### [CONSIGNE]
D'après le texte fourni, qu'a organisé Jacky Legge au moment du lancement de Masaga ?

### [TEXTE FOURNI]
+---+

Albert, Brusseleer flamand de Wallonie

Posté le 30 novembre 2010 dans Divers

Jacky Legge est un ami. Que dis-je un frère. Nous avons fait nos études ensemble, et par la suite, nous avons vécu dans une grande maison avec d’autres amis. Nous n’appelions jamais cela “communauté”, langage d’époque pourtant. Parce que ça faisait trop militant. Si nous vivions à plusieurs, c’était tout simplement par plaisir. Simple plaisir qui confinait au bonheur. C’est grâce à cette vie commune qu’il rencontrera Sylvie, mon amie d’enfance qui deviendra la maman de ses enfants.

Années de jeunesse, d’insouciance. Des hommes qui vivent sous le même toit sont frères, non ? Frères à vie donc. De temps en temps, le père de Jacky nous rendait visite. Le père de mon frère. Nous aimions sa verve, ses excès. Il cherchait à nous convaincre que nous, les jeunes sans expérience, nous devions croire en ses paroles d’aîné. Nous rigolions de ses affirmations, parfois aux limites du politiquement correct. Et alors il rigolait aussi, sourire malicieux et voix de rocaille tirant sur sa cigarette. Et il clôturait le débat par des “Vous verrez, vous verrez !…”

C’était Albert, le père de mon frère Jacky.

Depuis, Jacky est devenu plus Tournaisien que moi. Il est devenu l’Homme qui sourit aux cimetières. Un expert esthète de la symbolique qu’on y trouve. Les visites qu’il propose sont passionnantes. Et n’ont absolument rien de morbide. Au moment où je lance Masaga, il a fait fort : il a organisé une pendaison de crémaillère de sa sépulture. Un artiste lui a créé une magnifique pierre tombale. Et il a invité ses amis à boire un verre là-bas. Pourquoi pas ? Avec Jacky, avec les Fours à Chaux pour lesquels j’ai écrit un livre et maintenant avec Masaga, Tournai se distingue dans la mémoire. La mémoire de la vie.

+---+

Extrait d'un fichier de données:
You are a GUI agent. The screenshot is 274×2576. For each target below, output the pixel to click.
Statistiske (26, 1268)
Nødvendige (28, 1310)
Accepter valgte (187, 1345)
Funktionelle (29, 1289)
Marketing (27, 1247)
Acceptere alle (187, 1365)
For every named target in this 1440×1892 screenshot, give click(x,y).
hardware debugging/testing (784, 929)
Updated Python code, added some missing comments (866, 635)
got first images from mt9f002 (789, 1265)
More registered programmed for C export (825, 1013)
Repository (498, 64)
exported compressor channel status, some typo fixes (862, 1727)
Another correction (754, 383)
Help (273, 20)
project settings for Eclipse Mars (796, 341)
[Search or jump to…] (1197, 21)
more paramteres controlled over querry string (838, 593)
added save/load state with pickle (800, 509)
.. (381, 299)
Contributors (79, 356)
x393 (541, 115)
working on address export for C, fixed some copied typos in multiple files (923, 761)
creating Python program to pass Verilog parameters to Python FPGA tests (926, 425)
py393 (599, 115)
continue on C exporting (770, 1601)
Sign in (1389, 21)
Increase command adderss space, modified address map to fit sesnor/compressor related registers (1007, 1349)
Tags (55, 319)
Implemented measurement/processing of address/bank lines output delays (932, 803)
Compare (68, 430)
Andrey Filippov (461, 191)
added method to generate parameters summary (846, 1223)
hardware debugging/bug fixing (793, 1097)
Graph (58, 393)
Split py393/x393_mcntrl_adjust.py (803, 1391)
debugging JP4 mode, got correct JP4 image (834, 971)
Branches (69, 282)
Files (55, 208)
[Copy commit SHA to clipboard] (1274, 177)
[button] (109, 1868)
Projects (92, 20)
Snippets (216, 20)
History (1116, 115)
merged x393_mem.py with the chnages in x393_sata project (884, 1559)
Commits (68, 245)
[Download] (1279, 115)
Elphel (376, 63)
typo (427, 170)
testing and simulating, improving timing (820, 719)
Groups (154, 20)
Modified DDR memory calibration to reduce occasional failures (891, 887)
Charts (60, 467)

+---+

### [RÉPONSE À LA CONSIGNE]
Il a organisé une pendaison de crémaillère de sa sépulture.